⟨
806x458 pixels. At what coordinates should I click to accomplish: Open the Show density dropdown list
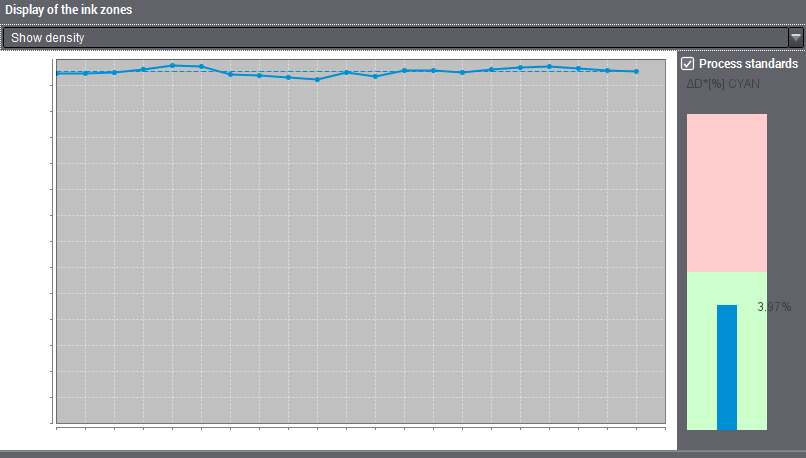tap(400, 37)
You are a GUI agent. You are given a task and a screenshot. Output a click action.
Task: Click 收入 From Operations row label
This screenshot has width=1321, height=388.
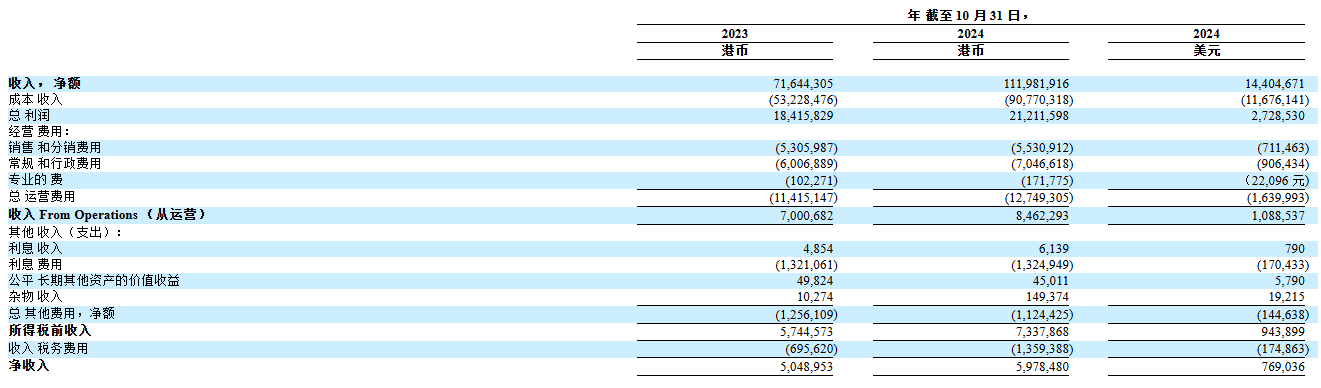(x=107, y=213)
⟩
→ EXERCISE
What is wanted is an exact copy of the lines from the line with "Task: Click 收入 From Operations row label" through the end of the records, both ends included, pictures excluded.

→ RESPONSE
Task: Click 收入 From Operations row label
This screenshot has width=1321, height=388.
(x=107, y=213)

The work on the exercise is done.